“The best way to learn about a culture or a place is to learn about their cuisine.”

– Leslie

You can tell a lot from food,

the history, the climate, the economy, the great traditions…

And when you travel, cooking is definitely the best way to get local.


The morning of the cooking class started with an amazing local tour.

Walking along the beach with many local fish boats until we get to the market place (yes! like the wet markets in HK!)


Chef Kris shows us that a man’s got to have his knife!

balicook2 Entering the fish market, did you know a lot of the blue fin Japanese tuna (our TORO) comes from Bali not Japan!

balicook3Is interesting to see that usually the whole family will be at the market the whole day running their own booth from 7am to 9pm.

This is what they do with the fishes that doesn’t sell, they dry them on the roof (sort of like our “Salt Fish”)


Moving along, to the dry market where we see a lot of herbs, but overall it is very similar to HK markets.

FYI This banana booth is really a booth, is not a backdrop 🙂


We also had a tour around the Chef’s garden with herbs, fruits and vegetables that he grows for the academy.

Chef told us his story of how he became the 5 star academy’s Chef.

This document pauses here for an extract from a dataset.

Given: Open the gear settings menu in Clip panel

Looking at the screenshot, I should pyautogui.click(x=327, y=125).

He has been working at the Four Seasons Bali for 20 years now.

He started out  going cooking school in Bali learning international cuisines, imagine 20 years before, they didn’t quite have  internet access where

they can have all the information in the world, and ingredients shipped from elsewhere to be taught at the school.

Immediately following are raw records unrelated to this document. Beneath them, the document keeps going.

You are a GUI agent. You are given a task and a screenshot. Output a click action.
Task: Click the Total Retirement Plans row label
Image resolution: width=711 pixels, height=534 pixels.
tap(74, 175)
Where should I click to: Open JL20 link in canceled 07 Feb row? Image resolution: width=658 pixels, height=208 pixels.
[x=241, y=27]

They could’t quite practice at home with the limited resources of ingredients.

It wasn’t like “okay, I am going to practice making pasta today, so I will grab something at city super.”

He had nothing to practice from and yet, look at his accomplishments now.

So, this is a life story we should all learn from.


After the tours, it was actually only around 9am – so sweet of the cooking academy to prepare a tropical breakfast.


And here the job begins…

Home Style Balinese Cuisine



“Kue Labu – Balinese pumpkin treat”

Serves 6

1 1/2 Cup  Coconut milk

6 1/2 tbsp Sugar

1/2 tsp Salt

1 pcs Pandan leaf

1 pcs Vanilla bean, split

11 tsp Corn starch

1 cup Grated pumpkin, steamed

(If pumpkin is too big of a job, we can use banana, yam or sweet potato)

1/2 Cup Water

1) Pour Everything in: First we mix coconut milk, sugar, salt, panda leaf and vanilla bean in a sauce pot and bring to boil then combine water and corn starch until thoroughly homogenised and stir in dissolved cornstarch slowly into the boiling coconut milk

2) Mix until thicken: When the mixture starts to thicken, add the steamed pumpkin – keep stirring, cook until you get a thick batter

3) Mould it: Pour the mixture in the cake mould and freeze it

Easy Breezy!


This is the yummy dessert I made! Along with a 4 course meal!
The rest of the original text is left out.